So let's examine what you're (potentially) doing by forcing this issue and so
on:

(1) Calling down a streisand effect on Dropbox. Perhaps you believe that code
is meant to be free to such an extent that this is part of your goal, so,
sure.

(2) They clearly have no intention of allowing DropShip to become a common use
case. If your Streisand effect results in wide adoption by people who just
latch onto your censorship angle, they will have to take rushed action to
prevent further spread.

(3) This rushed action could be a technical solution (maybe challenge-
response, as mentioned) or a banhammer once they have narrowed down the use
signature for dropship.

\--

(3a-technical) If it's the technical solution, as it was produced under rapid
duress, is buggy. Suddenly, your beloved dropbox starts corrupting your files,
or refusing to sync some in edge cases. Oops. Some [paying] users who never
even heard about this 'censorship' issue notice this issue and take their
business elsewhere, and of course it's less useful to you too as a tool until
they fix it.

(3a-technical alternative) It's not a buggy fix because they're supercoders.
Still, their team had to put in an ungodly week to make and stress-test the
fix; congratulations on ruining their quality of life for a week while still
losing dropship.

▶ Extracted material:
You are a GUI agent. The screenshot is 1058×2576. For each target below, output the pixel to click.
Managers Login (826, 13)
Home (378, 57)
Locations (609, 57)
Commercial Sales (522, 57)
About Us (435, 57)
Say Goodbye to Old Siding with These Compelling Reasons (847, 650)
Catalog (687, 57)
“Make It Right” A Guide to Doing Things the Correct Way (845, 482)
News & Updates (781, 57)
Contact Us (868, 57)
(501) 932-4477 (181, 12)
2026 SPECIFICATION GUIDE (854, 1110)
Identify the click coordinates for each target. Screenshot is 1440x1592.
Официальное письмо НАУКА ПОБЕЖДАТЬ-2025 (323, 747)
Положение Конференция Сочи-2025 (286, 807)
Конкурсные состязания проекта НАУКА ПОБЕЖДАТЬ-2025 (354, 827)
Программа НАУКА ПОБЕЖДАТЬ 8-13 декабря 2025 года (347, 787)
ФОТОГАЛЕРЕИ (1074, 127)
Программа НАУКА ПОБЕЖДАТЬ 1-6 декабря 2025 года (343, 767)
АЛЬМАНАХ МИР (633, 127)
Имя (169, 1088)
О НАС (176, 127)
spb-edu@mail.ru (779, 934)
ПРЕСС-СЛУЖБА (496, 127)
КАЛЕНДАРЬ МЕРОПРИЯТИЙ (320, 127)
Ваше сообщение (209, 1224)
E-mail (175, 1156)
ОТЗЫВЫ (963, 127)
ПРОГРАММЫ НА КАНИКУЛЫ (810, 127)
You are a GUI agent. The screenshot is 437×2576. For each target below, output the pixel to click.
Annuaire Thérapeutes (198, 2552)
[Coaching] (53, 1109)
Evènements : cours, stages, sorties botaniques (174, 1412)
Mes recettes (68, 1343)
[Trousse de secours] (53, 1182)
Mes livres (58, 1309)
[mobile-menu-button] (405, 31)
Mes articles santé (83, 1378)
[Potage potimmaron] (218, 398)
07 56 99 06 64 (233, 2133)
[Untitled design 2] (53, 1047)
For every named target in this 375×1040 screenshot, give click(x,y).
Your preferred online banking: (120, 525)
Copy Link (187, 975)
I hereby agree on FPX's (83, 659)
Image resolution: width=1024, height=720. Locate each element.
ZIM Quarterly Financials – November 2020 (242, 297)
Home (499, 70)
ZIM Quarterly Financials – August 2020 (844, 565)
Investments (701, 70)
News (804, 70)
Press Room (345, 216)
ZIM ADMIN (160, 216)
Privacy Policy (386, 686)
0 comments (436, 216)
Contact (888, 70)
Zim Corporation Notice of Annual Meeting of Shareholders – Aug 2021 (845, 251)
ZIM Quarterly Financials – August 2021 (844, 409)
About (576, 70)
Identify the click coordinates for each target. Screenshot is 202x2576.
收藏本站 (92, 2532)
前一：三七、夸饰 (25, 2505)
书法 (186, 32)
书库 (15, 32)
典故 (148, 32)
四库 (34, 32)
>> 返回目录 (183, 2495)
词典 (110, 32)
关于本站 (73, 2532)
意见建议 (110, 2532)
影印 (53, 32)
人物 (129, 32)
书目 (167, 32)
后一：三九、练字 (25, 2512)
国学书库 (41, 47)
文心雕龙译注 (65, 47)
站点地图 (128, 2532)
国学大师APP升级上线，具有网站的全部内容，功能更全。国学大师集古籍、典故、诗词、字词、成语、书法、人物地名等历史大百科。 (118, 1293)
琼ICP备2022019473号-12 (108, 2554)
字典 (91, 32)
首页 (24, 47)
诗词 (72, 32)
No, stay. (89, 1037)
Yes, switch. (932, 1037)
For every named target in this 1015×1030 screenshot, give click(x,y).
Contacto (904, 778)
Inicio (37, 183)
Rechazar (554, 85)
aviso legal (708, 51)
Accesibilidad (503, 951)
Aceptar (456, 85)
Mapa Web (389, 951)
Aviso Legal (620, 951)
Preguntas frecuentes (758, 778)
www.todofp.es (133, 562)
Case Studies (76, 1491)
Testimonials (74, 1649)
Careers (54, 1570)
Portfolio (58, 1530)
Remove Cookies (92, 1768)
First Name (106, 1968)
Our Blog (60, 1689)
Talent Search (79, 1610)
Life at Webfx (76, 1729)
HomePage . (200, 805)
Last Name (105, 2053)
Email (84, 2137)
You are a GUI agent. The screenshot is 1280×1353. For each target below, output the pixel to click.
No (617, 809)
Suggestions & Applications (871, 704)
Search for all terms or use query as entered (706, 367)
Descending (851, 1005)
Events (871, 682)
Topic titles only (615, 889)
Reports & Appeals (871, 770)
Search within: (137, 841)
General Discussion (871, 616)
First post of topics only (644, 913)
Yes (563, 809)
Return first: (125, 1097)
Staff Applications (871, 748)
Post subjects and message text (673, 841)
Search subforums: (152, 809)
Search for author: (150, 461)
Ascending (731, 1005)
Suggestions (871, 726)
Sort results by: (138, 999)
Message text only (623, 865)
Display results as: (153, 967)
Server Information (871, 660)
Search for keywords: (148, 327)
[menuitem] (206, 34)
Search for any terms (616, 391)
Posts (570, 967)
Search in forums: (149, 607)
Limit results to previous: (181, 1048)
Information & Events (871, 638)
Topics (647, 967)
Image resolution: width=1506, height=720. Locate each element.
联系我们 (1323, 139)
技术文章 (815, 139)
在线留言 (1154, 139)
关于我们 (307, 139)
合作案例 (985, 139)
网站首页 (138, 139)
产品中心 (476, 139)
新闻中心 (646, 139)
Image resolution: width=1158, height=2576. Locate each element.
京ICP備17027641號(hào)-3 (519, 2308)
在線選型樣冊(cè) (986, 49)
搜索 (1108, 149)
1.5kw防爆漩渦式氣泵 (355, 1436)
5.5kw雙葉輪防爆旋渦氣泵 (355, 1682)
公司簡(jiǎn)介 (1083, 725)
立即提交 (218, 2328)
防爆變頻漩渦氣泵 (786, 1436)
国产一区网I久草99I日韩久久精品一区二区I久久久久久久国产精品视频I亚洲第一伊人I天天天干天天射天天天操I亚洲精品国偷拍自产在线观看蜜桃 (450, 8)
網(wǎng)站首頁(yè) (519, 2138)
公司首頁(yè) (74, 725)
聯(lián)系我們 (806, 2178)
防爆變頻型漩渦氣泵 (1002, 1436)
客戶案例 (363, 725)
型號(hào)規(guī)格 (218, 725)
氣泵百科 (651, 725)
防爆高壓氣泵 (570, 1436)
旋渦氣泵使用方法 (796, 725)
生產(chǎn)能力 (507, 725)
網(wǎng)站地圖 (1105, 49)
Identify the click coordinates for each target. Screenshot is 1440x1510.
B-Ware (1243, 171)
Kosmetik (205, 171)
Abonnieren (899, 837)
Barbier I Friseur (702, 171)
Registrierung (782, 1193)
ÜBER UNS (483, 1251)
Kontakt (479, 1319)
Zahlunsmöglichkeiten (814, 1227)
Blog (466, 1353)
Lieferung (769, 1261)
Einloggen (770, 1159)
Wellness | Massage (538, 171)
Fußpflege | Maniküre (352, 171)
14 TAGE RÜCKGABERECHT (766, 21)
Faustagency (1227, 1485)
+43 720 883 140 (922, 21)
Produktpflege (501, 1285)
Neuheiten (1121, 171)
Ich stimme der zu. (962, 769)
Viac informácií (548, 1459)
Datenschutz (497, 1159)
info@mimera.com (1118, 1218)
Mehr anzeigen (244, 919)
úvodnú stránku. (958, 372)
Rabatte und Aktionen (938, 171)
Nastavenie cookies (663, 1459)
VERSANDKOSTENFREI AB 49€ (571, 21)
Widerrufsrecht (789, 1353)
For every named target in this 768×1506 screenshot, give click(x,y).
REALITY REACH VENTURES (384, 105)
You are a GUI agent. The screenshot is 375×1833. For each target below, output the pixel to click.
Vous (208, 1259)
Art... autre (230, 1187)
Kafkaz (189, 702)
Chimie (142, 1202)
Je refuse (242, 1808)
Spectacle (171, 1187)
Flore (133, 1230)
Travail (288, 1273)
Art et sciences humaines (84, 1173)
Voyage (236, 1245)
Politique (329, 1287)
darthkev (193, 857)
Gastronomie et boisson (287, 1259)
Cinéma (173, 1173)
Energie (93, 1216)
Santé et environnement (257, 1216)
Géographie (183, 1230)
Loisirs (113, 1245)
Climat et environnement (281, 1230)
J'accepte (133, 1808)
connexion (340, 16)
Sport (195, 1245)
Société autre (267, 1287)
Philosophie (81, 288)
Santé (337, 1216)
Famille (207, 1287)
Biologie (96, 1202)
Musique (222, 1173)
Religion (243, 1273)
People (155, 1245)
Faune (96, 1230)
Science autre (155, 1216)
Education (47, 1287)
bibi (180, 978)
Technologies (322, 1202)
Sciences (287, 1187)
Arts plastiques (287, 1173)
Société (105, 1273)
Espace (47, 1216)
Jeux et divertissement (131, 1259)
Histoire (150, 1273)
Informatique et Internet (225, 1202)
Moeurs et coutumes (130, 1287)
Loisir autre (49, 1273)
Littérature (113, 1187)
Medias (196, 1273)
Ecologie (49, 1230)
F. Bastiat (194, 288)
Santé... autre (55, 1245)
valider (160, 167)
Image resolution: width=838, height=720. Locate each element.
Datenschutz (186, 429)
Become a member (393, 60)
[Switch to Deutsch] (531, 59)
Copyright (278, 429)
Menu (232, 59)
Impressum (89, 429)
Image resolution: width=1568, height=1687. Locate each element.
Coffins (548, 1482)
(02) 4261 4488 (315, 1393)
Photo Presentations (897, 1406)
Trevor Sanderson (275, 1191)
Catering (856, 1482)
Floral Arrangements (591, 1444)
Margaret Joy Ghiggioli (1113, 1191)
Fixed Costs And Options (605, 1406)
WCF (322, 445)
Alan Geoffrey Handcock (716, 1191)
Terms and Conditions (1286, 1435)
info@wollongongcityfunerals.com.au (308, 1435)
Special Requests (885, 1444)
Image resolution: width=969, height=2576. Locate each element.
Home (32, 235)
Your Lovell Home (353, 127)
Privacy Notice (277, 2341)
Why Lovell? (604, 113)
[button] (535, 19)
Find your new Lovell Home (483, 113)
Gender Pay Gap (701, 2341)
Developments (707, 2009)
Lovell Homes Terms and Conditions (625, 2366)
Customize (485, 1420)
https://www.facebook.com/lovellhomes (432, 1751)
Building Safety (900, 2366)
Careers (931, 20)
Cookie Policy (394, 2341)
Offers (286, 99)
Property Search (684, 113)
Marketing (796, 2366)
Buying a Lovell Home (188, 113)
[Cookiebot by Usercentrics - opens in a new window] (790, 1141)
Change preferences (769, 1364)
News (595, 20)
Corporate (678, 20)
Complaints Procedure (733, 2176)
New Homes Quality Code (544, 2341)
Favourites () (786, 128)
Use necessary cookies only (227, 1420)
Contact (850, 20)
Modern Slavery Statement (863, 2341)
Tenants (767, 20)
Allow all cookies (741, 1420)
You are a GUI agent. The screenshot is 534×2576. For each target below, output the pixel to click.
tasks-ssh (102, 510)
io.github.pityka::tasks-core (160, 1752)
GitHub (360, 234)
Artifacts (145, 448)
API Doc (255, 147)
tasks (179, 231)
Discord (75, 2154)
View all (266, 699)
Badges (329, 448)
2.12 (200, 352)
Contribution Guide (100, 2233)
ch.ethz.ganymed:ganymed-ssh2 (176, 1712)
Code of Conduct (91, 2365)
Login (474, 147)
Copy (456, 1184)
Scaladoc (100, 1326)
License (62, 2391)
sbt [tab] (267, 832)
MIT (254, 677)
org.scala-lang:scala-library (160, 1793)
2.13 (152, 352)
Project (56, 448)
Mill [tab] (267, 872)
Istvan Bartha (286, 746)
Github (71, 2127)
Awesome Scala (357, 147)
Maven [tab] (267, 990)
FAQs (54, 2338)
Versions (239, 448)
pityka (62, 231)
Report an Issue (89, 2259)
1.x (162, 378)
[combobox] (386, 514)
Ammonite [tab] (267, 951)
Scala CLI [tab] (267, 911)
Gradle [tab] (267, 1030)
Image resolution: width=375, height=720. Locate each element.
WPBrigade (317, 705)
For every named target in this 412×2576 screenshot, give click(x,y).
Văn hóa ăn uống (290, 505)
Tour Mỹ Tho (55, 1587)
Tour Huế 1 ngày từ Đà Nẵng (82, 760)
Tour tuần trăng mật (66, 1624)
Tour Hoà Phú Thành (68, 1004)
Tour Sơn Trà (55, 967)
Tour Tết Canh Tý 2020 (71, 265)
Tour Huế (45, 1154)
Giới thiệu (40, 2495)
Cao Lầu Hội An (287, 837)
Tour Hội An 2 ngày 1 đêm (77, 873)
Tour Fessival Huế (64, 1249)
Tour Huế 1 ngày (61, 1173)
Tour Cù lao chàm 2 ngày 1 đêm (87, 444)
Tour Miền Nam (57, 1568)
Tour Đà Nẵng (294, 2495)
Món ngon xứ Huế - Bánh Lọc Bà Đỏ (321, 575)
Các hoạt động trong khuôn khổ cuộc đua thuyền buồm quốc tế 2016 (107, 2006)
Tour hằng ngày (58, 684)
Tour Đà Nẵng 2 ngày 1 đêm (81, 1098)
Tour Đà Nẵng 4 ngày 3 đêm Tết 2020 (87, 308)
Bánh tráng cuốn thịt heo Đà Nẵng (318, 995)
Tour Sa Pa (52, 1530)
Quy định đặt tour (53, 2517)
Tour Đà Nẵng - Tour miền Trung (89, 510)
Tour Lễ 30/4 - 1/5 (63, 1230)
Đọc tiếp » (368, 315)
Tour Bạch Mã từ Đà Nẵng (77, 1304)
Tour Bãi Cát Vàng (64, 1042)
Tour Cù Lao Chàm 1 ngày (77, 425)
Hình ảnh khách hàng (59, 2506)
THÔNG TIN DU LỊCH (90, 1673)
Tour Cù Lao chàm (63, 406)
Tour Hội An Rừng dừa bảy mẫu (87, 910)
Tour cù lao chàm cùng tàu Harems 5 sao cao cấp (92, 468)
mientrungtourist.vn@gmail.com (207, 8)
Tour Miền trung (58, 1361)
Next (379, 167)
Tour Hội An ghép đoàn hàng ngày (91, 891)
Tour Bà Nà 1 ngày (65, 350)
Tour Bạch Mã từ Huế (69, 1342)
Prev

▶ Exercise 1:
In the DropShip comment, what two forms might Dropbox's rushed action take?
▶ Exercise 2:
Extract everything in the DropShip comment from "(3a-technical) If it's" down to "losing dropship.".
▶ Exercise 3:
Write what comes next in the comment about DropShip and Dropbox, picking up after its last sentence.

▶ Right answer 1:
A technical solution, possibly challenge-response, or a banhammer once the use signature for DropShip is narrowed down.

▶ Right answer 2:
(3a-technical) If it's the technical solution, as it was produced under rapid
duress, is buggy. Suddenly, your beloved dropbox starts corrupting your files,
or refusing to sync some in edge cases. Oops. Some [paying] users who never
even heard about this 'censorship' issue notice this issue and take their
business elsewhere, and of course it's less useful to you too as a tool until
they fix it.

(3a-technical alternative) It's not a buggy fix because they're supercoders.
Still, their team had to put in an ungodly week to make and stress-test the
fix; congratulations on ruining their quality of life for a week while still
losing dropship.

▶ Right answer 3:
(3b-banhammer) Well, they figure out how to track people using dropship, and
maybe institute a 3 strikes policy (2 emails, 1 ban.) So you stop using
dropship after the first email, with a bit of simmering resentment at dropbox;
still no dropship. Meanwhile, there are false positives because of course
there are; this generates a second, far louder streisand effect, and dropbox
again loses some paying customers.

-

In summary: sure, open-source code is meant to be free. But your actions don't
exist in a vacuum. At the end of the day, Dropbox is clearly not going to
tolerate dropship on its network. Consider whether you would rather keep using
dropbox as it is, or shoehorn yourself into basically open war on dropbox
unless you can dropship on it.

(Tangentially: it was a neat enough hack, but it still doesn't seem any
functionally different than sharing public URLs for the file, with the only
differences being that you circumvent the bandwidth limits - again, congrats
on fighting the TOS of a service you supposedly love.)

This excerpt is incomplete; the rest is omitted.